Сначала совещание руководства батальона шло как обычно, и вопрос рассматривался один-единственный – кадровый. С кем служить? С кем идти в бой? После лечения в Кабульском госпитале в полк не вернулся Аликберов, после очередных отпусков – Козловский, да еще этот бывший прапорщик Турпалов… А еще и Корчин, мерзавец. От решения не уйдешь, но вопрос из кадрового перерос в нравственный, потому и официальная часть сама собой переросла в рабочий ужин, тем более что у зампотеха и «нычка» нашлась ко времени. Когда замполит, переведенный к ним в мае на усиление из другого полка, попытался деликатно сделать замечание по поводу неумеренной выпивки, комбата передернуло. С этого и началось.

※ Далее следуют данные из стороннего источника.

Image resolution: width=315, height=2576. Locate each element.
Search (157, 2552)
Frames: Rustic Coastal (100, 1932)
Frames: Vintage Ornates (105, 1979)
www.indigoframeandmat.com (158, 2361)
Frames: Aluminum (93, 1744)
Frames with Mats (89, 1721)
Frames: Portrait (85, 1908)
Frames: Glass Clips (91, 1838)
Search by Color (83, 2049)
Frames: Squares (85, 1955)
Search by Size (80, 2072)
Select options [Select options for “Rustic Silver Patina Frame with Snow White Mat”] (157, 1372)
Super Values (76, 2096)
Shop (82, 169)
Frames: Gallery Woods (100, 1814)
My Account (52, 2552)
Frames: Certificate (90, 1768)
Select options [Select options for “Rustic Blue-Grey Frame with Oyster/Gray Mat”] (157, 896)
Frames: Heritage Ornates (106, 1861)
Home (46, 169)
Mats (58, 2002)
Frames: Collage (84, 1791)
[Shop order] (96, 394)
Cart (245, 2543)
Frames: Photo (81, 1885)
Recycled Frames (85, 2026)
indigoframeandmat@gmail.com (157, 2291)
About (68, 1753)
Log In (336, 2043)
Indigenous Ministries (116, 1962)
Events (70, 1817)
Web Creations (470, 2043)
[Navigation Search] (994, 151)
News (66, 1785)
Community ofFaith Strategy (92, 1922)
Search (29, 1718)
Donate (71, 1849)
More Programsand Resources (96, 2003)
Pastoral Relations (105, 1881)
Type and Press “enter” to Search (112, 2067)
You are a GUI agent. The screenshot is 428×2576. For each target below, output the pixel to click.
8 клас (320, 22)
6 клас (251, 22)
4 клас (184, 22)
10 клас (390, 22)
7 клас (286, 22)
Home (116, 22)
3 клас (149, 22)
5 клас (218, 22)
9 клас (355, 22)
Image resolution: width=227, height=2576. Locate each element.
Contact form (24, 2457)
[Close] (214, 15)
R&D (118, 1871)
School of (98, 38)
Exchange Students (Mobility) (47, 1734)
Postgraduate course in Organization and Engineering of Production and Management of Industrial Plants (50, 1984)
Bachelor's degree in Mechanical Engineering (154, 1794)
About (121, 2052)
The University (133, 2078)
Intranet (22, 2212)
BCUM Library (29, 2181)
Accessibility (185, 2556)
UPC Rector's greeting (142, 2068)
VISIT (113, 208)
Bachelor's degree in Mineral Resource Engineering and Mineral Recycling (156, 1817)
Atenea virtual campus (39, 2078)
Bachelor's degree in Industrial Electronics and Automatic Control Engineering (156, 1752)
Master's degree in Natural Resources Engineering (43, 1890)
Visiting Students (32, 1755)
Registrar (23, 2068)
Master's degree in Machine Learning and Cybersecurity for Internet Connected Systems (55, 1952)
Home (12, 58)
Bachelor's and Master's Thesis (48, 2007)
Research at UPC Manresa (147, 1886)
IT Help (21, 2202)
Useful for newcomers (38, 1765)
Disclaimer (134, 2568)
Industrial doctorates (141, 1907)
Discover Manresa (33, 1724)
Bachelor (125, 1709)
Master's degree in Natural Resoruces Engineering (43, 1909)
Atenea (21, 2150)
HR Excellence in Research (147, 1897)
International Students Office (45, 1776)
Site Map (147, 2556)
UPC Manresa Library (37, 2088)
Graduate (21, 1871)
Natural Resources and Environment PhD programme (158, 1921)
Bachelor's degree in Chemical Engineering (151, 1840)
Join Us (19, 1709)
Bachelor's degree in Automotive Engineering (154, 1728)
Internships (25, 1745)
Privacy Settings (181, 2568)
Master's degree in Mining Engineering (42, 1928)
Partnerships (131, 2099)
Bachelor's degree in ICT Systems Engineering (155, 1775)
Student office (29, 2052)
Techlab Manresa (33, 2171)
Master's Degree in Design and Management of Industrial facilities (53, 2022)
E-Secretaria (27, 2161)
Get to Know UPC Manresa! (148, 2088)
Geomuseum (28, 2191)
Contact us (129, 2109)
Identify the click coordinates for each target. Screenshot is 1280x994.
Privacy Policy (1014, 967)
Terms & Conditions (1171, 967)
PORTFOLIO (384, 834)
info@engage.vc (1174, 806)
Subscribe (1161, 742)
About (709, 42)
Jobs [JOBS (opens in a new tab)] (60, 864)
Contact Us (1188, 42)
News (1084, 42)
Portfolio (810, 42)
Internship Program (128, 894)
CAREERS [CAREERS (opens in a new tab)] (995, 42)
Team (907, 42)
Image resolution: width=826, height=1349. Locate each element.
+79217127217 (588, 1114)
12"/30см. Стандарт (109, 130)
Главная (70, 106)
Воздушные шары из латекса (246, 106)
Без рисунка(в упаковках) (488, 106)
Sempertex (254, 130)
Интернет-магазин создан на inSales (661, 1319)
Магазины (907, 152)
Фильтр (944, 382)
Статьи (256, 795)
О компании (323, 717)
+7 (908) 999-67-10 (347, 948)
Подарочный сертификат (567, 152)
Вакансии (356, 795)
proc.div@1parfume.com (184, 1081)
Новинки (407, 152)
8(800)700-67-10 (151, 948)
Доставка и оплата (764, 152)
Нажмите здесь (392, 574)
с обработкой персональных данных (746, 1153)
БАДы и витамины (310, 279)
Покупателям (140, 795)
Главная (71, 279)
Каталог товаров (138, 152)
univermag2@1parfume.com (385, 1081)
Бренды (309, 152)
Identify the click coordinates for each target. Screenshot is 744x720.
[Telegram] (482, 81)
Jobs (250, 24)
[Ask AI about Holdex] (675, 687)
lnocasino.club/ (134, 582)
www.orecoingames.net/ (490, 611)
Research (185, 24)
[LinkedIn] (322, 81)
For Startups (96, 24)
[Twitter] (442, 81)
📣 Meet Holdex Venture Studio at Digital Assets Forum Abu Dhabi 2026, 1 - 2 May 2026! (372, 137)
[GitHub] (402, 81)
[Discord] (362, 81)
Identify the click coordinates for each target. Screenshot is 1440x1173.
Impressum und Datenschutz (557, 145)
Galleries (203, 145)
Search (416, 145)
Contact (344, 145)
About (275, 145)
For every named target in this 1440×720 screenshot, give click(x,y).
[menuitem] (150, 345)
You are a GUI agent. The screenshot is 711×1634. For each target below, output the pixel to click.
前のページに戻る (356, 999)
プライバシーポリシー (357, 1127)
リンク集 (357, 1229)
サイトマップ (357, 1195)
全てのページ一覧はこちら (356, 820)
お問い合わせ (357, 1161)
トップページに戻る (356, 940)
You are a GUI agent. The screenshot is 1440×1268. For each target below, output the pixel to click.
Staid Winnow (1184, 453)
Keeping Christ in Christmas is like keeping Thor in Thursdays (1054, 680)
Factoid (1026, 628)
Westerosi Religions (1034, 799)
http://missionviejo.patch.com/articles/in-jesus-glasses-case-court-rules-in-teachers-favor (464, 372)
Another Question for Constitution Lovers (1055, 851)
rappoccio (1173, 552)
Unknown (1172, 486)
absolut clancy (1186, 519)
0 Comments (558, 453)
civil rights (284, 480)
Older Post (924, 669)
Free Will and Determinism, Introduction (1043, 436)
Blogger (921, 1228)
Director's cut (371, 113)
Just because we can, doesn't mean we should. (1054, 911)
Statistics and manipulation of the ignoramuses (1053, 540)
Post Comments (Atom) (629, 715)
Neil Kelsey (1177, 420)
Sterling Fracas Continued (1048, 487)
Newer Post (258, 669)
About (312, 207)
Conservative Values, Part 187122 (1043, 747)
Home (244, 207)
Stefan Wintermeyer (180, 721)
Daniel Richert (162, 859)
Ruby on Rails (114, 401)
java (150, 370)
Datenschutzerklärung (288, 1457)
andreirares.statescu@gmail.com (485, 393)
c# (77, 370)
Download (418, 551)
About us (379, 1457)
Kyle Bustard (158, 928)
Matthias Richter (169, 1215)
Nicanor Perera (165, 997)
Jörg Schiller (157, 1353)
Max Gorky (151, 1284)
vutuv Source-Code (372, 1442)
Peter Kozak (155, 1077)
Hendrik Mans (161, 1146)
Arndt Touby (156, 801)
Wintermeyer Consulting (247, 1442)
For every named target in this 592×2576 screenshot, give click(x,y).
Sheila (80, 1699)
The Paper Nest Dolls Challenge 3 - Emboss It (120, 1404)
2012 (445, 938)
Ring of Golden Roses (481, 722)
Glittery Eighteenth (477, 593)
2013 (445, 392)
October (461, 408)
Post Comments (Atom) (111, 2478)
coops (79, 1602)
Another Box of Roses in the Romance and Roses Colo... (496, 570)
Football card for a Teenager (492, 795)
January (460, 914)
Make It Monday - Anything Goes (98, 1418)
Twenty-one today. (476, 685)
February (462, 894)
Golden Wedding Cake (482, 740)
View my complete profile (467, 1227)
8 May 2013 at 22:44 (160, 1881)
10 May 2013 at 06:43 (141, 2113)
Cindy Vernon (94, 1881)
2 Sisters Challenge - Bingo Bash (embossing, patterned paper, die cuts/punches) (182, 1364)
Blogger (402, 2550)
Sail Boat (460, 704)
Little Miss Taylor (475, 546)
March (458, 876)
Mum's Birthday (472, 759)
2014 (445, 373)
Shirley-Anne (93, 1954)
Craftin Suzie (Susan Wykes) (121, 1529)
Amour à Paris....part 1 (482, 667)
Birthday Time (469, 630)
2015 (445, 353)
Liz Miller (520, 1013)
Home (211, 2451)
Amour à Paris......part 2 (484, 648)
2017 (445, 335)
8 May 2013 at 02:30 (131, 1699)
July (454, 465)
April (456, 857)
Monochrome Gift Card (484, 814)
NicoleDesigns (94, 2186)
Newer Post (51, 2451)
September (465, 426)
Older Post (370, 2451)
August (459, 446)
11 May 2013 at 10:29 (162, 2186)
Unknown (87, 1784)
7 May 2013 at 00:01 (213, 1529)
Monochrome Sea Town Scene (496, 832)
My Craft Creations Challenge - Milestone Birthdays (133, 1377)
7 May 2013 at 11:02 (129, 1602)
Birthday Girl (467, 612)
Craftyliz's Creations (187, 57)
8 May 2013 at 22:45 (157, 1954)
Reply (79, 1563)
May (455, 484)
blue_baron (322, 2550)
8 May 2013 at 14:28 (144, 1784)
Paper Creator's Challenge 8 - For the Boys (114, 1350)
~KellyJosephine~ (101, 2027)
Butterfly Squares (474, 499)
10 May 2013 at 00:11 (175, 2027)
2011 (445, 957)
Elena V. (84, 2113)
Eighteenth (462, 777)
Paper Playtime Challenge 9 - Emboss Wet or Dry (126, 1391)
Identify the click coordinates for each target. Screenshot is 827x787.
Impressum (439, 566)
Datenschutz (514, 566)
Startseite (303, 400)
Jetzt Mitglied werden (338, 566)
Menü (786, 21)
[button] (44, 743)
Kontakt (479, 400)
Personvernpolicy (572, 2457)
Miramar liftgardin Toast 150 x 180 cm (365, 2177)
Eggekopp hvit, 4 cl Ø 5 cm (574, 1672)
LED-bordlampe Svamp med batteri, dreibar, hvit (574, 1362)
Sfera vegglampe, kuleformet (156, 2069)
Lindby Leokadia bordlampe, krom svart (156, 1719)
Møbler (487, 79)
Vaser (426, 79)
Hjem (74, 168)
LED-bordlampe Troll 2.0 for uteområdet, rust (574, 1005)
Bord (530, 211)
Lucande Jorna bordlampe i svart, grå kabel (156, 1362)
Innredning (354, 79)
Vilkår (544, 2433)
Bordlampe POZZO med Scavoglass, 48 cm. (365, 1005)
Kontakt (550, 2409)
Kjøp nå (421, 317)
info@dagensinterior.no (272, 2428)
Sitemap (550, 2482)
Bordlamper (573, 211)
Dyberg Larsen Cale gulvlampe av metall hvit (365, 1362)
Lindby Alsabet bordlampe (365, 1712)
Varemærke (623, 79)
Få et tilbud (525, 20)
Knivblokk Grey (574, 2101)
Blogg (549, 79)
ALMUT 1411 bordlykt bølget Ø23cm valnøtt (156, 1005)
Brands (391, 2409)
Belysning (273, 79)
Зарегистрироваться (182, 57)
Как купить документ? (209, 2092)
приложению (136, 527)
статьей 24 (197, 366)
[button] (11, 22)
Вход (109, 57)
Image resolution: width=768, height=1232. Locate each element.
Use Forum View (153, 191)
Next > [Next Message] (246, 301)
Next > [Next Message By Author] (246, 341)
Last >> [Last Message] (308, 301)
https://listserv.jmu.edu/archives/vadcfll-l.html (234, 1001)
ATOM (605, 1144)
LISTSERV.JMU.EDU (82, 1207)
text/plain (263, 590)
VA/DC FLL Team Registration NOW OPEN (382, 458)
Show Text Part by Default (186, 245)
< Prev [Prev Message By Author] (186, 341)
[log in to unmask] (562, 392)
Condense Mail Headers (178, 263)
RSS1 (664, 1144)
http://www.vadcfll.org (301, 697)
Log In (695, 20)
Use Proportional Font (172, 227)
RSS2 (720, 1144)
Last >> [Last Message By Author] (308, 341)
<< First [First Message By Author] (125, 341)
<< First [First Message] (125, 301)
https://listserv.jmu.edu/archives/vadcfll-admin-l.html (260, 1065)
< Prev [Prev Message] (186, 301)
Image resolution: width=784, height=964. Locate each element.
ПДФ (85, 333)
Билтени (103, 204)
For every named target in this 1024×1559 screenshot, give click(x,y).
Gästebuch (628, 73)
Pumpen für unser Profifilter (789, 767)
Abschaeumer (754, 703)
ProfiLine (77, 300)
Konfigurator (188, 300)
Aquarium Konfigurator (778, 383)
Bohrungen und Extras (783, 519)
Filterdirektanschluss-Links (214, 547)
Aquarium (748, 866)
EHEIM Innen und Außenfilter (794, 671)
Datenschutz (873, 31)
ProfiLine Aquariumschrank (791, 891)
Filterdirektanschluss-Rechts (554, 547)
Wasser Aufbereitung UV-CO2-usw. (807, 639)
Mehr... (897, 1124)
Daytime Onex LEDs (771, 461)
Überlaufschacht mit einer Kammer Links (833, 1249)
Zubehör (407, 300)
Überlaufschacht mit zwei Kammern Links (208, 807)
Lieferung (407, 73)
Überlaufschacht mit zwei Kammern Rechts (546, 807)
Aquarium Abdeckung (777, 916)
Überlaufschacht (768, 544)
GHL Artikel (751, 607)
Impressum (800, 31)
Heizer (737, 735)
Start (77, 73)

– Ну ты…. – Он хотел сказать что-то оскорбительное, но сдержался и только, хлопнув ладонью по столу, бросил ему в лицо: – Иди, замполит, подыши свежим воздухом, тебе вредно быть в этом кумаре. Надымим тут, надышим перегаром. Придется быть свидетелем махрового пьянства, а там и рапорт писать.

– Зачем вы так? – Добродеев не ожидал, что комбат, всегда предупредительный, может так резко вспылить.

– Иди, иди, воспитатель. Ты мне вместе со своей братией взводных уже воспитал, разбежались все к чертям собачьим. За меня взяться решил?

– Да нет же, я совсем другое имел в виду. – Он неловко попятился к выходу, не зная, как помягче завершить разговор, но, так и не найдя нужных слов, почти вывалился из помещения штаба батальона.

– Иван Васильич, – зампотех встревоженно запыхтел, – а вдруг он, эт-самое, в самом деле, того, стуканет. Ты ж ведь его обидел.

– Петрович, не перебирай. Он, конечно, странный, этот наш политрук, но не до такой же степени. Ну и стуканет, так быстрее с ним расстанемся.

– Прекращай, командир, – вмешался начальник штаба, редко переходящий с Усачевым на «ты», но это и был тот самый редкий случай, когда быть сдержанным – значит быть чужим. – Время разбрасывать камни прошло, теперь время собирать, а это всегда сложнее. И Добродеев, он ведь не крыса, прости, Господи, не вредитель. Он просто не чувствует ситуацию, где и что уместно, где заканчивается служба, а где оголенный нерв начинается.

– Начштаба, ты в лирику не впадай, это не твое. Служба никогда и нигде не заканчивается. Присягу один раз дают, и на ночь ее в шкаф не прячут. Я тебя знаю как облупленного, ты ведь не по часам и минутам служишь?

– Да мы тут все, считай, подписку дали, не в Союзе все-таки. Кто-то же должен. А у командира своя доля, кому на плечи давит, а кого и за горло берет.

Усачев внимательно посмотрел на своего первого заместителя, оценивая искренность сказанных им слов.

– Да, я – командир, и мне как командиру хуже, чем здесь, чем сейчас, уже нигде и никогда не будет. Меня никуда отсюда, из этой дыры, не отправят. И тебя я, Александр Степанович, тоже никому не отдам, извини. Это у замполитов есть главки, управления, теплые коридоры и теплые унитазы. А у нас с тобой вот этот глинобитный дувал, литр Ахметкиной самогонки и почти четыреста душ бойцов, которым и двадцати не исполнилось. Петрович! – Усачев вдруг резко переменил интонацию. – А почему до сих пор не налито, ты без команды больше ни на что не годен, да?